Earlier this week, DoubleLine’s Jeff Gundlach held his latest webcast with investors in which he warned that as a result of rising hedging costs, US Treasury bonds have become increasingly unattractive to foreign buyers. This can be seen in the chart below which shows the yield on the 10Y US TSY unhedged, and also hedged into Yen and Euros. In the latter two cases, the yield went from over 3% to negative as a result of the gaping rate differential between the Fed and ECB or BOJ.
This is also why, as the next chart from Gundlach showed, foreign holdings of US Treasurys have been declining in recent years, and dropped to just over 36% as a percentage of total holdings, the lowest in over a decade, as domestic holdings of US paper have risen to just shy of 50%, and near all-time highs.
Which brings us to today’s latest monthly TIC data which showed that, as Gundlach would expect, the holdings of the two largest foreign US creditors, China and Japan, declined to a multi-year low.
As shown in the chart below, China’s holdings of U.S. Treasuries fell to the lowest level since mid-2017 as the world’s second-largest economy sold US reserves to stabilize the yuan which has been depreciating in recent months due to the ongoing trade war.
Chinese holdings of U.S. Treasuries declined for a fourth month to $1.151 trillion in September, from $1.165 trillion in August, a $14 billion decline. Despite the drop, China remained the biggest foreign creditor to the U.S., followed by Japan whose Treasury holdings also dropped by $2 billion to $1.028 trillion, the lowest since 2011.
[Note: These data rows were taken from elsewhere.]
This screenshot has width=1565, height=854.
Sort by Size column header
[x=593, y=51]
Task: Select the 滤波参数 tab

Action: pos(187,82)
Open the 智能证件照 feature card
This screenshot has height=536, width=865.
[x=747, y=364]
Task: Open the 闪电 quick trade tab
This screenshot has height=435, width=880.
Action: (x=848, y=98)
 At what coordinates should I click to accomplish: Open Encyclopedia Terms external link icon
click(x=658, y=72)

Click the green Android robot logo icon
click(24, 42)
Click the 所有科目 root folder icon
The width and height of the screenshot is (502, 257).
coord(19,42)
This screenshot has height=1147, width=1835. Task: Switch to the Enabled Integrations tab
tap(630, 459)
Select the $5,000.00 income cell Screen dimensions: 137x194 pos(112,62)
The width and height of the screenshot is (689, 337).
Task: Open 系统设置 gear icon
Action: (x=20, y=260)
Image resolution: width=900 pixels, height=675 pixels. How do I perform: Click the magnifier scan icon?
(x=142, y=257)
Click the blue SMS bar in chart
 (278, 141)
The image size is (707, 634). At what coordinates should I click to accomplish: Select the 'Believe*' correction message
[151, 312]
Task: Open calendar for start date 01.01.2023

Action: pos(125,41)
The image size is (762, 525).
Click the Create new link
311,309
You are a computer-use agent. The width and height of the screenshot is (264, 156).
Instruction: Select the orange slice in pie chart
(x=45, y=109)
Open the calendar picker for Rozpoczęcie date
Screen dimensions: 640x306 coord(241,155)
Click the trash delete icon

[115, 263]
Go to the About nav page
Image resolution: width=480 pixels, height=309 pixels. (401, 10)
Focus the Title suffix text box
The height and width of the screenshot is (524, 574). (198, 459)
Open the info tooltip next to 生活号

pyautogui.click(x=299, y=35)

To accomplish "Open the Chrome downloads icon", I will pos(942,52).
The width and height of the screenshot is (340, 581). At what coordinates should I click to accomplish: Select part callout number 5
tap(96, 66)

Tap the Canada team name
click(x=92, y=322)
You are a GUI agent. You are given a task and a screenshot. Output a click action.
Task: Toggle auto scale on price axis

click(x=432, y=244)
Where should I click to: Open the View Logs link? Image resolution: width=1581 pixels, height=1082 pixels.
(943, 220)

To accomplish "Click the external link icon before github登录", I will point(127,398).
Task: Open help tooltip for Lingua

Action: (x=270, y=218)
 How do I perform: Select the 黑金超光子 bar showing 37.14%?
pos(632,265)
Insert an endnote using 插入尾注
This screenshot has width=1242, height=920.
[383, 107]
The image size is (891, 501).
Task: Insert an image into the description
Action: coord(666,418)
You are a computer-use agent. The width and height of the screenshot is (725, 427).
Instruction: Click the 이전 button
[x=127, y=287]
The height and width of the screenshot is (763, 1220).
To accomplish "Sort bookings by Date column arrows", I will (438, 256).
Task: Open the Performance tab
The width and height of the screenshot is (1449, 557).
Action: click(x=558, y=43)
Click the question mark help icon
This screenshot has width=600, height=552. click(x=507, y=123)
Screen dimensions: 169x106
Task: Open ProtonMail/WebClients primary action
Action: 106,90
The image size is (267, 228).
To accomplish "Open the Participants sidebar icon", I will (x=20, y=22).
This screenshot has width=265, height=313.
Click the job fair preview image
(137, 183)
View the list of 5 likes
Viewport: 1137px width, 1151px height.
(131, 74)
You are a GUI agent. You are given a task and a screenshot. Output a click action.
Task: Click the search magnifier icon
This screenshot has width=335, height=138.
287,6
Investors have been searching for clues whether China is dumping its vast holding of U.S. Treasuries to retaliate against U.S. tariffs, though Beijing has given no indication it’s doing so; meanwhile while the TIC data is relatively accurate, it tends to be revised rather materially which is why it is certainly possible that China’s real holdings, when adjusted for valuation and currency changes, are far lower.